As noted, I have not been referred to, and cannot find, why some corroboration rules were circumspectly adopted into Papua New Guinea and this one was not. If one has regard solely to the number of women convicted of crimes in comparison to the total (by taking, as one example, the number serving sentences and in remand here at Kerevat CIS, where the total incarcerated, both convicted and remand, is 494, of whom 4 are female, a ratio of 124:1). The question that springs to mind is: "Why are the women of Papua New Guinea apparently so law abiding yet there is an assumption they will find it easy to make false allegations of sexual offences?" No one has presented this court with an explanation.
The courts in England and Australia have recently been criticised publicly in the media for comments made in trials involving sexual offences. Thankfully, our courts have not left themselves open to such criticism.
This court is bound by the Supreme Court and, of course, I apply its ruling to the facts and issues before me.
I find the prosecutrix truthful, and I am satisfied she is telling nothing other than the truth. The defendant gave no evidence, and the evidence of the State is unrebutted.

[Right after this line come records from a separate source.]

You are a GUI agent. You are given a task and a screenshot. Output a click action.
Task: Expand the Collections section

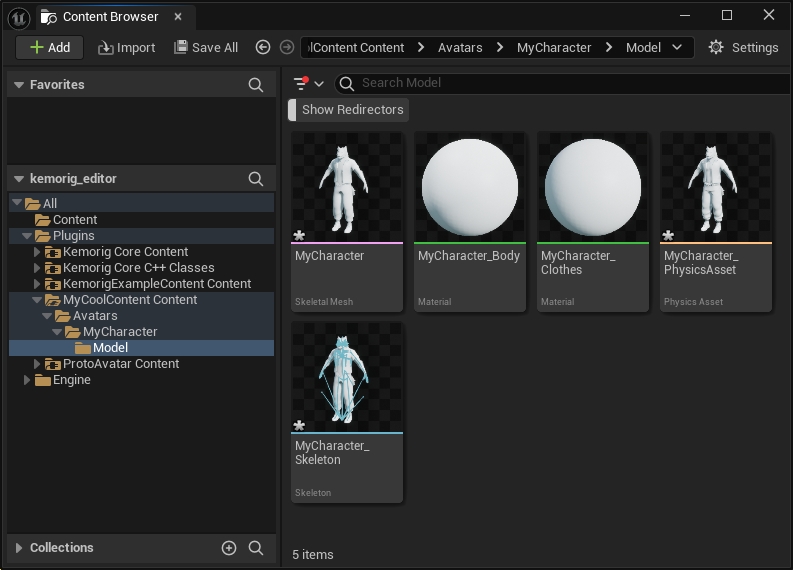(x=18, y=548)
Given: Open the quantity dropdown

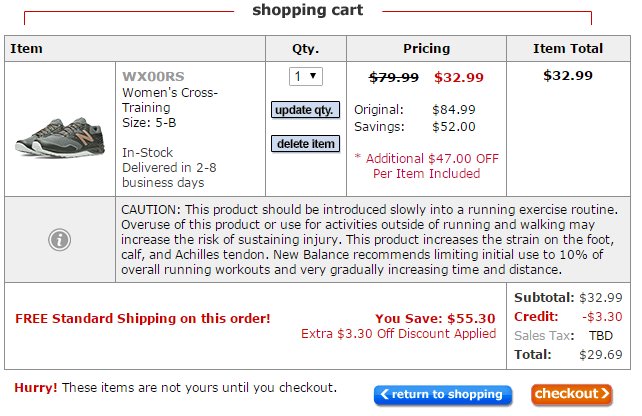Looking at the screenshot, I should 306,76.
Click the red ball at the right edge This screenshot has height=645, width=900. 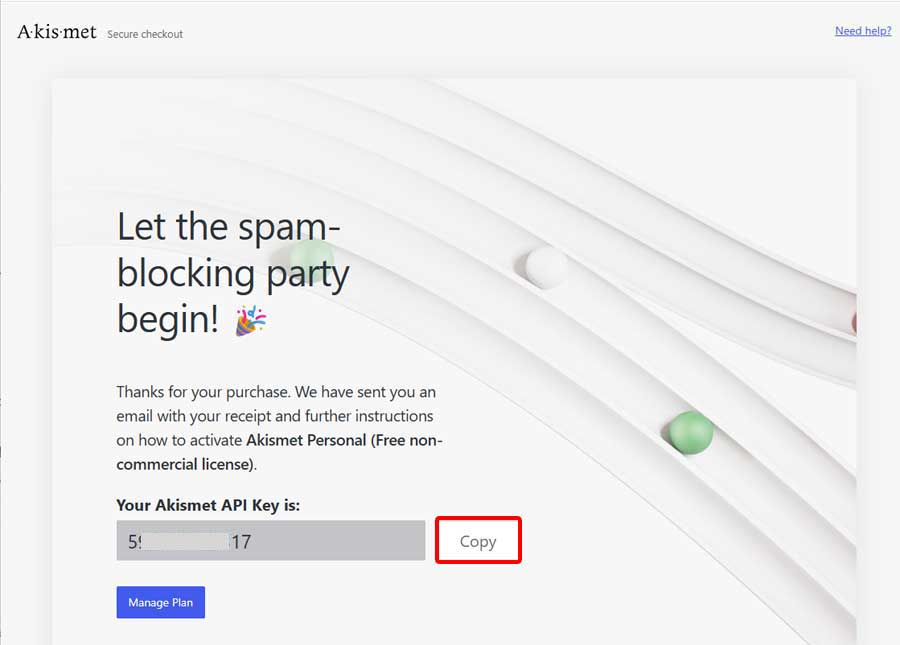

The defendant sat silently, turning his side and back towards the witnesses or head down at times.
Although I consider the prosecutrix truthful and her evidence unrebutted for elimination of doubt, I add that I consider her evidence corroborated by:
1. the defendant's admission to the police;
2. the defendant's admission in his s 96 statement in the District Court;
3. the evidence of the relatives of the manner and time the defendant took the prosecutrix away;
4. the evidence of the "solving" before the village committee, indicating recent complaint.
Lawyer for the State: Public Prosecutor.
Lawyer for the defendant: Public Solicitor.